Supplied passage:
○ ○ ○ ○ ○ ○ ○

2.1 Main characteristic of the press
2.1.1 Press genres
2.2 Main characteristic of reviews
2.2.1 Book reviews Book review vocabulary

3.1 Compilation of the DIY Book Review Corpus – basic information
3.2 Frequency of words
3.2.1 General versus specialized vocabulary
3.2.2 Findings concerning the frequency list of book review terms
3.3 Concordance analyses of selected terms
3.3.1 The noun reader
3.3.2 The noun book
3.3.3 The noun novel
3.3.4 The noun plot
3.3.5 The noun character
3.3.6 The noun story
3.3.7 Synonyms writer and author








Reading books is a pastime that has enjoyed great popularity for many years. Readership of a particular book depends on several factors. One of the most important of them seems to be an expert’s opinion provided by a book review. Readers often reach for a book only because it has been presented in a positive light by reviewers. The book review is a widely used opinion genre, which plays a vital role in the publishing industry. The language of this genre, similarly to the language of any other area, has its characteristic features, such as typical words and phrases. Although book reviewing is such a widespread phenomenon it does not receive as much linguists’ attention as it should. To be precise, the number of valuable, comprehensive linguistic materials devoted to this subject is insufficient. This is particularly evident from the point of view of a person using English as the second language. Most of the course books available focus on theory and the structure of the review, providing merely some basic vocabulary and exemplary compositions, which does not suffice to read and write this type of text effectively enough. Hence, the idea of writing a thesis which could answer the question of what words and phrases are the most likely to be encountered in a book review seemed fascinating to its author.

The aim of this thesis is to discuss certain aspects of the language of book reviews, stressing the importance and indispensability of corpus-based approach in any study of this type. The thesis is to show that the register of book reviewing is a specialized language, characterized by specific vocabulary. By this is meant that there exist some words and phrases which tend to be used more frequently here than in other registers, or that some words have a special, narrowed meaning.

For this purpose the researcher has compiled her own corpus of book reviews in an electronic form, which provides the foundation for the analysis. This collection of written language samples is referred to as the Do-It-Yourself Book Review Corpus (henceforth, DIY BRC). As regards the source of materials, the reviews come from the websites of popular quality newspapers.

○ ○ ○ ○ ○ ○ ○

Records shown:
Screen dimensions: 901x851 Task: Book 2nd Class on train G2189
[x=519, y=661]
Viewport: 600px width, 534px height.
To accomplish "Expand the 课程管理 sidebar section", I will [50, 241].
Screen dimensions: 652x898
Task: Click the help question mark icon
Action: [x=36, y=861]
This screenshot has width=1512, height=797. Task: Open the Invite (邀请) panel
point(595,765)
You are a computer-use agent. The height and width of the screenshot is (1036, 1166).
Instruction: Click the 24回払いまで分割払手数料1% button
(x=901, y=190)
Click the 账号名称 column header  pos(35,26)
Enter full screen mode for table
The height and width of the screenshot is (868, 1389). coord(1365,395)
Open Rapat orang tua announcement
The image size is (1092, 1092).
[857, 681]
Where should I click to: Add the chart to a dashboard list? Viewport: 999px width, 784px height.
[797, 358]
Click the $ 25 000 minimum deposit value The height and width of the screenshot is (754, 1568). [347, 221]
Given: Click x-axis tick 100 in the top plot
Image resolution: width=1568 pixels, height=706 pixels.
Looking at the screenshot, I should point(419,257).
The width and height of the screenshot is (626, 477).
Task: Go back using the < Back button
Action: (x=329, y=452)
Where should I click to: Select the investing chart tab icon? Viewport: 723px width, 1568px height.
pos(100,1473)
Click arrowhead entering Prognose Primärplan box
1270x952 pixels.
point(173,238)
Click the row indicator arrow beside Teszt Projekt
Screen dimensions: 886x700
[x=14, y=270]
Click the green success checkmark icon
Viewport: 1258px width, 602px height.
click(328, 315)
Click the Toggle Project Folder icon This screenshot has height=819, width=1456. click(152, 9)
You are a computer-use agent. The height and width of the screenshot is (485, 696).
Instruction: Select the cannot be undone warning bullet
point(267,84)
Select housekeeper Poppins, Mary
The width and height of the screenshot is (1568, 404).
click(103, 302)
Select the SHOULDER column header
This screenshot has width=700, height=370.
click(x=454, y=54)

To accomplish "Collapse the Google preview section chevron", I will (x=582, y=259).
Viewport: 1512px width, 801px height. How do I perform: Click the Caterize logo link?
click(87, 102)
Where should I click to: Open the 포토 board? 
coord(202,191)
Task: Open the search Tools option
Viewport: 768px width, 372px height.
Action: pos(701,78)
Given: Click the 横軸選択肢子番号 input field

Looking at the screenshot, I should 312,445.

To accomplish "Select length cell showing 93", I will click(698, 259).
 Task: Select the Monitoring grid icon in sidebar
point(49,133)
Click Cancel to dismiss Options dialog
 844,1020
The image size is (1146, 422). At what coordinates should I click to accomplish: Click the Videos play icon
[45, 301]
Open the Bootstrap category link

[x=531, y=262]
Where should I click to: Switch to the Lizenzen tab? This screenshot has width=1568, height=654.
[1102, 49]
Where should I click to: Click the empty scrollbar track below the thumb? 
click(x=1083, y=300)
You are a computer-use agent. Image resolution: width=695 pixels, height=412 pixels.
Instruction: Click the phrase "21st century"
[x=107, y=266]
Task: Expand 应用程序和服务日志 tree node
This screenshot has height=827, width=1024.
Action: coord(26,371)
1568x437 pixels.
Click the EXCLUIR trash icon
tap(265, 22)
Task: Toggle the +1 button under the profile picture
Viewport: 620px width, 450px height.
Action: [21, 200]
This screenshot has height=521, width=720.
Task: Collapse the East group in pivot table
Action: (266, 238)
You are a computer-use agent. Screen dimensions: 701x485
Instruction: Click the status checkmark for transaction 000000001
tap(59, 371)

○ ○ ○ ○ ○ ○ ○

Task set:
1: Could you quote the rows from their first line down to the line containing "Action: [x=36, y=861]", with both ends included?
2: How would you extend the passage on the language of book reviews from the point where it stops?
The text and the rows come from different sources.

Responses per task:
1:
Screen dimensions: 901x851 Task: Book 2nd Class on train G2189
[x=519, y=661]
Viewport: 600px width, 534px height.
To accomplish "Expand the 课程管理 sidebar section", I will [50, 241].
Screen dimensions: 652x898
Task: Click the help question mark icon
Action: [x=36, y=861]

2:
In order to ensure the research a relatively high reliability, the linguistic data needs to be as large as possible. Therefore, my corpus (DIY BRC) totals approximately 115 000 words derived from as many as 166 book reviews. The mean sample size is between 660 and 982 words. The text processing and corpus analysis are conducted by means of a professional lexical analysis software package referred to as WordSmith Tools.

The thesis is divided into three chapters. The first one provides a theoretical background concerning fundamental issues in corpus linguistics. In this chapter the following topics are discussed: the definition and area of interest of corpus linguistics; brief historical sketch of corpus-based studies; the definition and different classifications of corpora; factors taken into account during the compilation of a corpus; as well as basic procedures and tools of linguistic data processing used by researchers. As regards Chapter two, it focuses on the issues that show the nature of the book review as a press genre. Here the author discusses main characteristics of the press, the classification of press genres, the most important features of various types of reviews, as well as the characteristics of the book review. There is also a glossary of book review terms in the final section of this chapter, which has been intuitively created by the researcher herself to compare her selection of words with the results of the corpus analysis conducted in the following chapter. The third chapter, in turn, is devoted to a corpus-based study of the language of book reviews gathered in the DIY BRC. The research will be facilitated by the WordSmith Tools, especially by frequency lists and concordances, which are its most basic tools. In the first sections of this chapter some basic information concerning the DIY BRC is given, then the frequency of words is presented and discussed. In the further sections the author examines the use of the most important and central words in the corpus by means of concordances. It is also demonstrated in chapter three, how concordance analysis can determine contextual similarities and differences between particular synonyms.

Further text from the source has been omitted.